Even as there are increasing concerns that the emergence and rapid spread of the COVID-19 sub-variant of the Omicron lineage, JN.1, can lead to a spike in cases in the State, Kerala will carefully monitor the current situation of increasing respiratory illnesses and follow the combined ABC approach to the management of influenza-like illnesses (ILI), according to Health department officials.

COVID cases have been showing a spike in Kerala since October end and many private hospitals had insisted on bringing back non-pharmacological interventions within their premises so that spread can be contained. Testing suddenly went up, which also reflected in the increase in Covid numbers.

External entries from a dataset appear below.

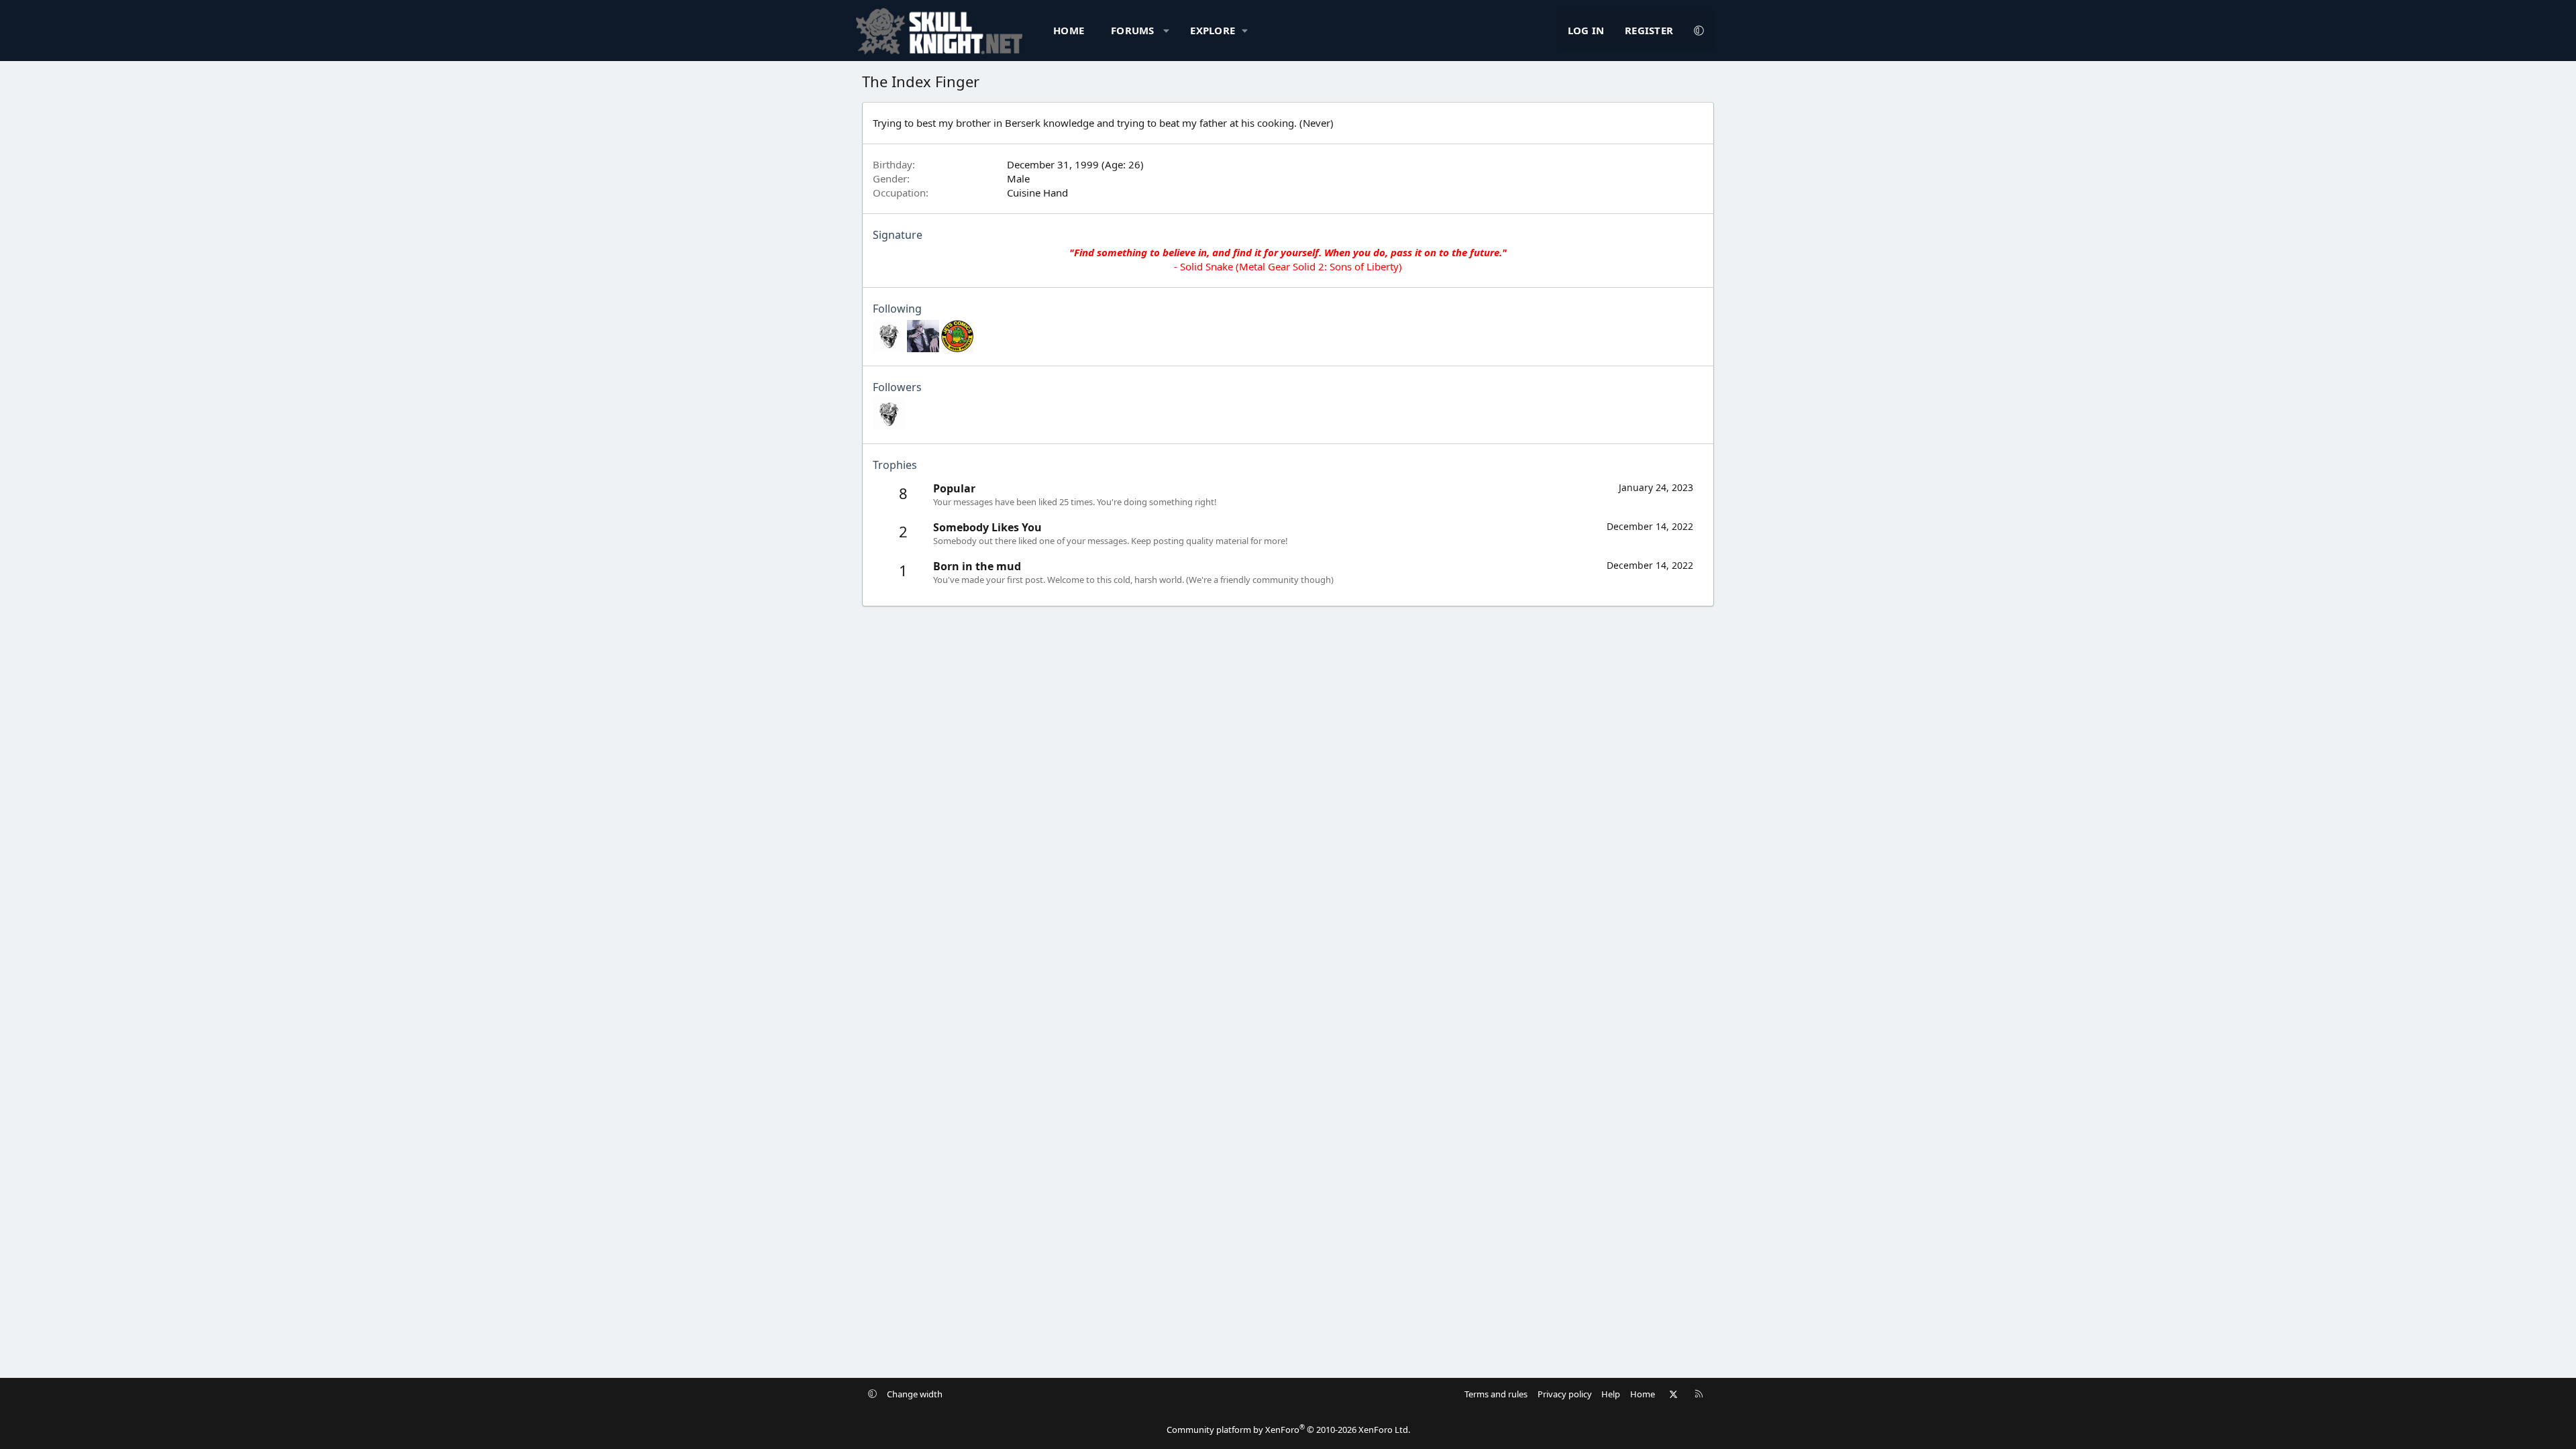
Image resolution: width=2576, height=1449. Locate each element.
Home (1068, 30)
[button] (1166, 30)
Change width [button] (915, 1394)
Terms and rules (1495, 1394)
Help (1610, 1394)
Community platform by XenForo (1288, 1430)
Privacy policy (1565, 1394)
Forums (1133, 30)
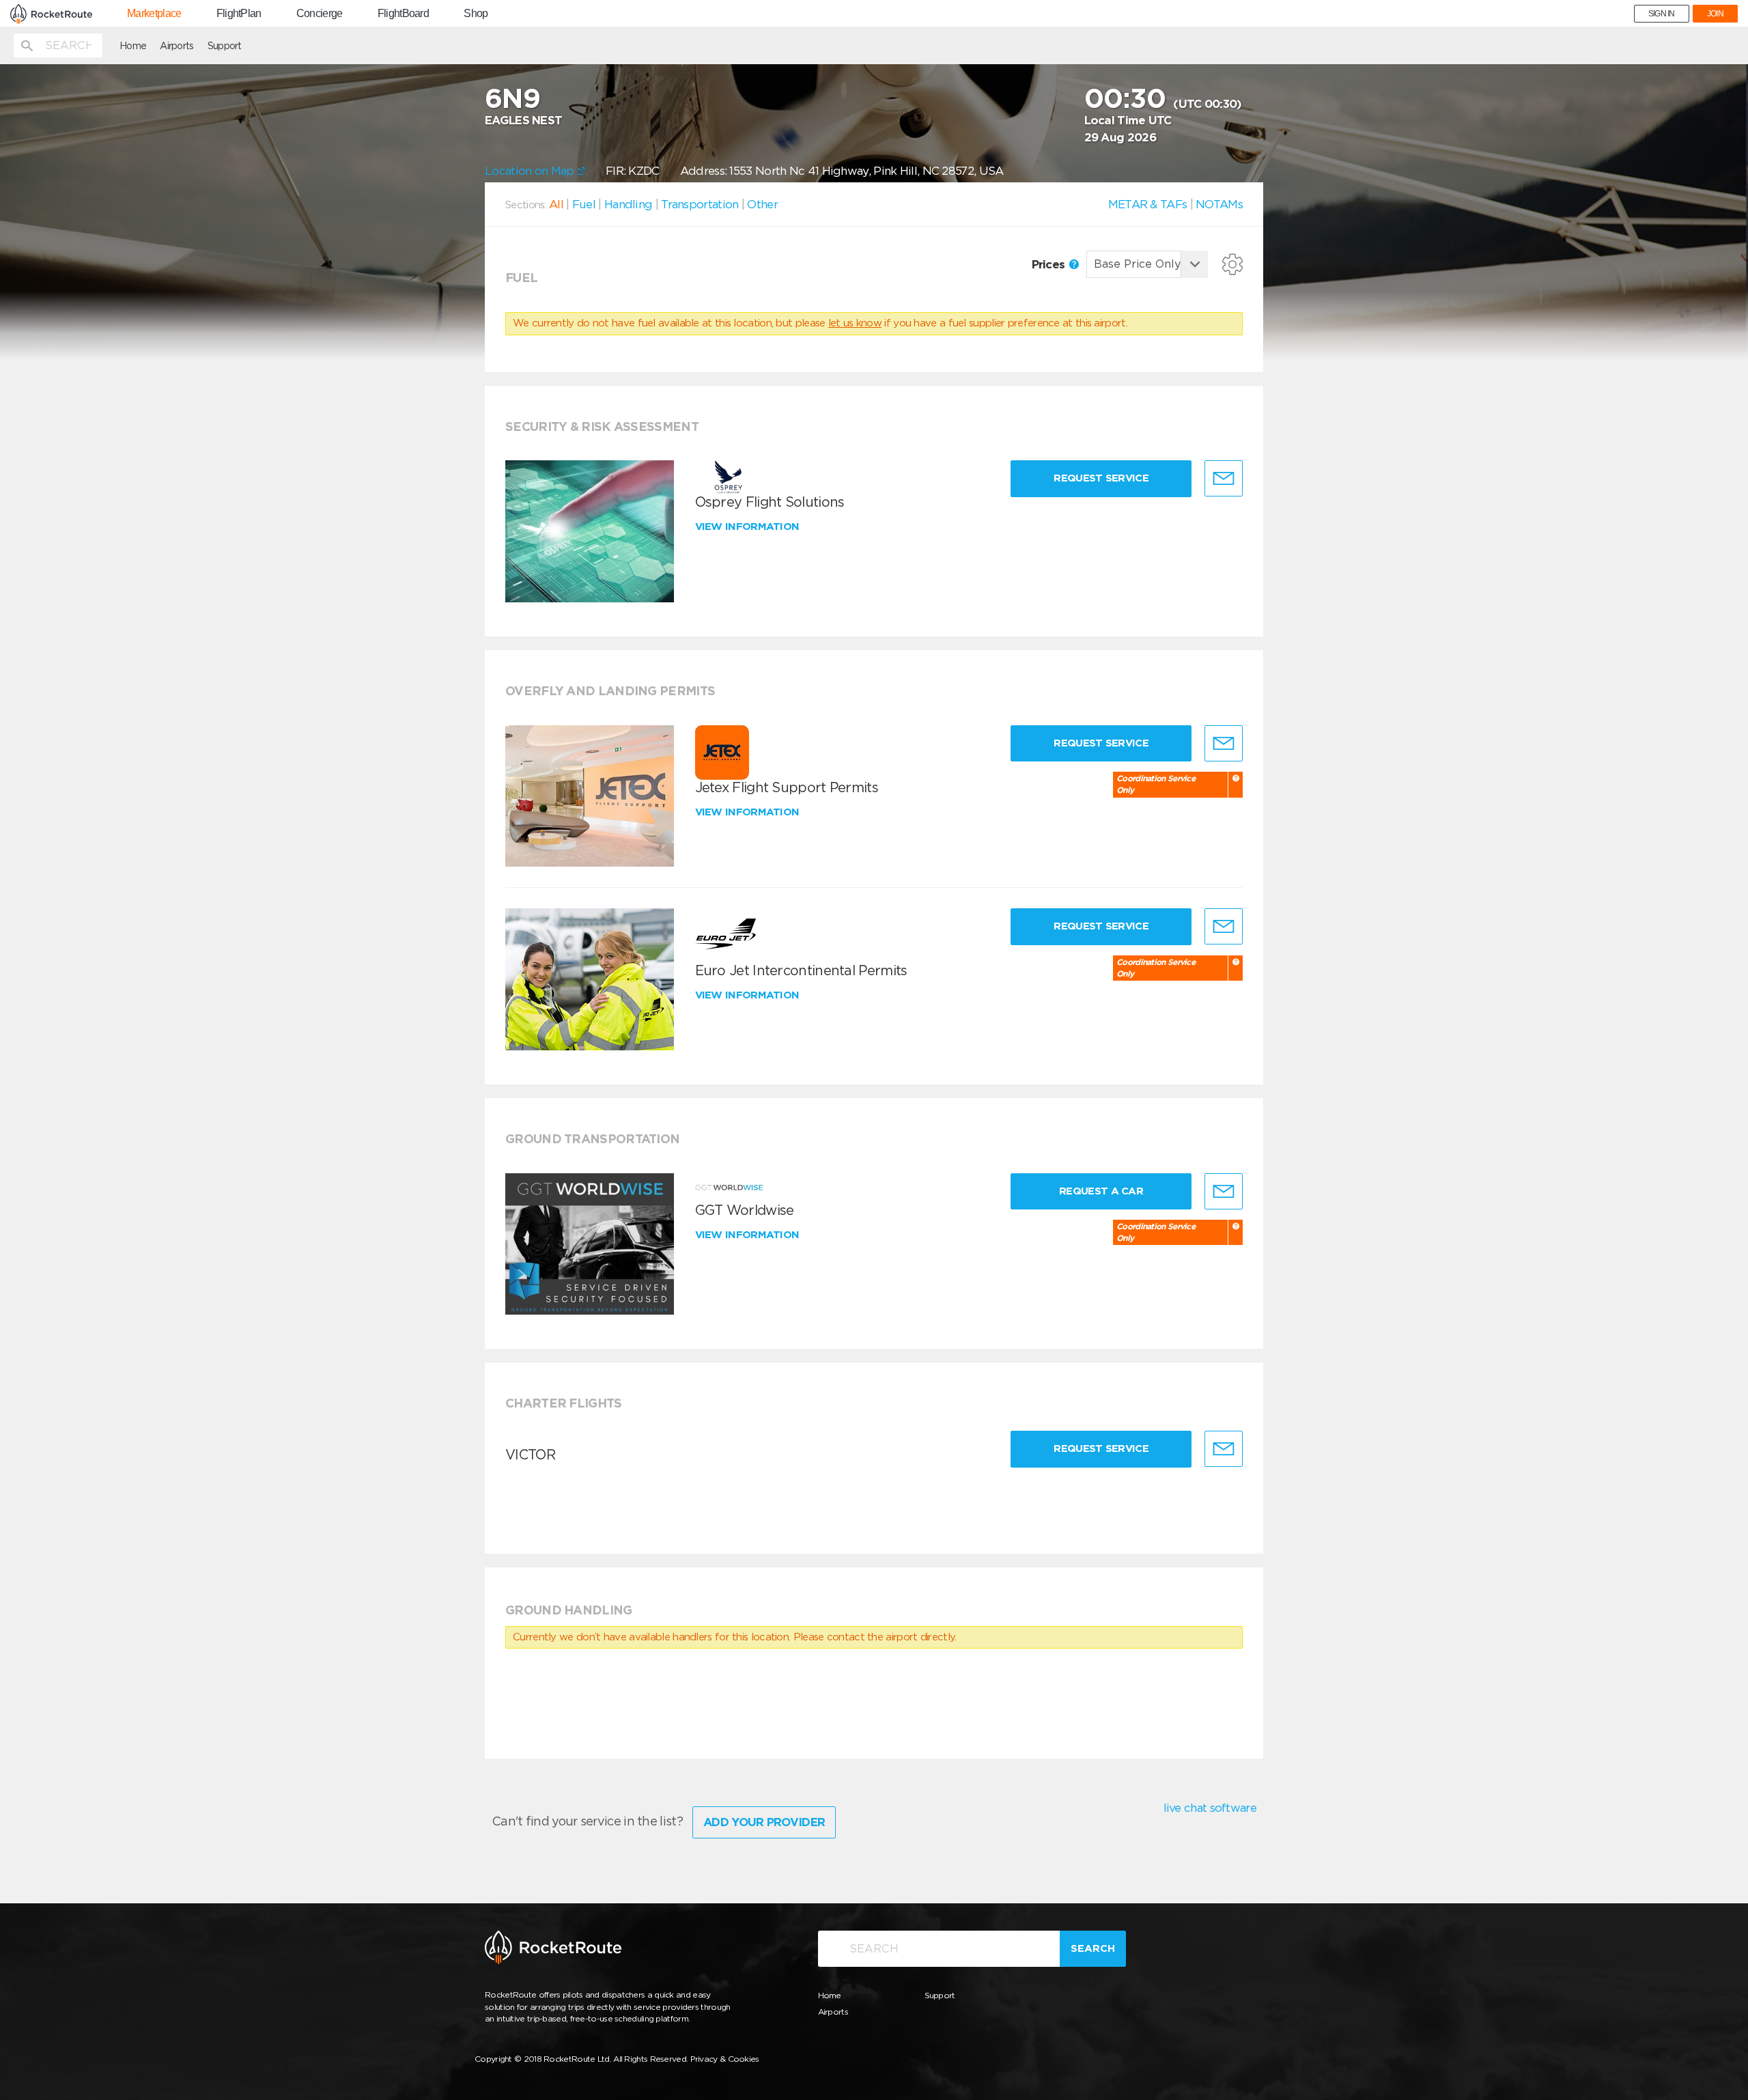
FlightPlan (239, 13)
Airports (176, 45)
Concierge (319, 13)
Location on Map (531, 171)
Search (1093, 1948)
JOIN (1715, 13)
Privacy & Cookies (724, 2059)
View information (748, 526)
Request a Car (1101, 1191)
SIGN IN (1661, 13)
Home (132, 45)
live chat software (1210, 1808)
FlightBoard (403, 13)
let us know (855, 323)
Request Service (1101, 478)
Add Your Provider (764, 1822)
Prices (1050, 264)
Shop (476, 13)
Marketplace (154, 13)
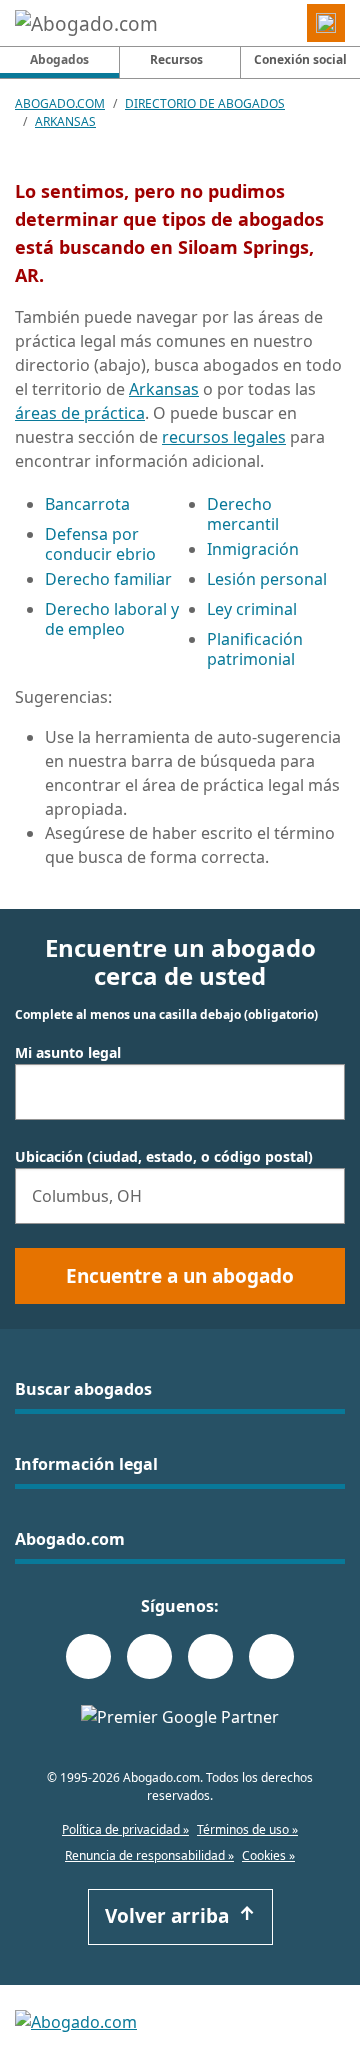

The latest circular issued by the Health department suggests mandatory masking, especially for the elderly and those with co-morbidites. It states that all those admitted with symptoms of influenza-like illnesses and severe acute respiratory illness (SARI) in hospitals are tested for COVID-19. Those with symptoms who test negative in Rapid Antigen Test should be tested by RT-PCR.

It also states that COVID/ILI patients be admitted in separate wards in hospitals and that all healthcare workers, patients and their companions wear masks necessarily within hospitals to prevent hospitals becoming transmission points.

Hospitals have been directed to restrict the number of visitors and to test all healthcare workers and caregivers of patients if they display influenza symptoms.

In the current situation in Kerala, when there is co-circulation of various viruses – Influenza B and A (H3N2 and H1N1), respiratory synctical virus (RSV) and adenoviruses – along with Covid-19 and it is difficult to clinically distinguish between these viral infections merely on the basis of symptoms, the State will follow the new integrated guidelines issued in June this year on the management of those with symptoms of ILI/COVID.

These guidelines, “Combined ABC approach to ILI in the context of co-circulation of SARSCoV 2 and Influenza”, clearly states that those with symptoms of COVID or Influenza will be tested and treated, especially if the individuals belong to the high-risk of vulnerable category ( those with co-morbidities, serious chronic diseases, the elderly or pregnant women).

In the past four years since the first appearance of SARS CoV 2, many virus variants have emerged. However, the management of those afflicted by COVID/ILI, regardless of the nature of the virus variant, have been on the basis of red flags – drop in oxygen saturation, breathlessness, fall in blood pressure etc. An individual’s risk of developing serious disease or complications will differ, depending on his comorbidities.

Because of the high burden of diabetes and hypertension in the population and the high proportion of elderly, the State’s vulnerabilities remain high. Health experts stress that the emphasis has to be on prevention and that testing those with symptoms and treating early, augmenting non-pharmacological interventions to prevent respiratory illnesses – masking, avoiding crowded places and cough hygiene in public places – is the way to go forward.

The department has also decided to increase genomic surveillance of COVID-19 once again and has directed that RT-PCR-positive samples from sentinel sites across the State and hospitals be sent to the Rajiv Gandhi Centre for Biotechnology. Each district has been asked to send at least 15 samples every fortnight.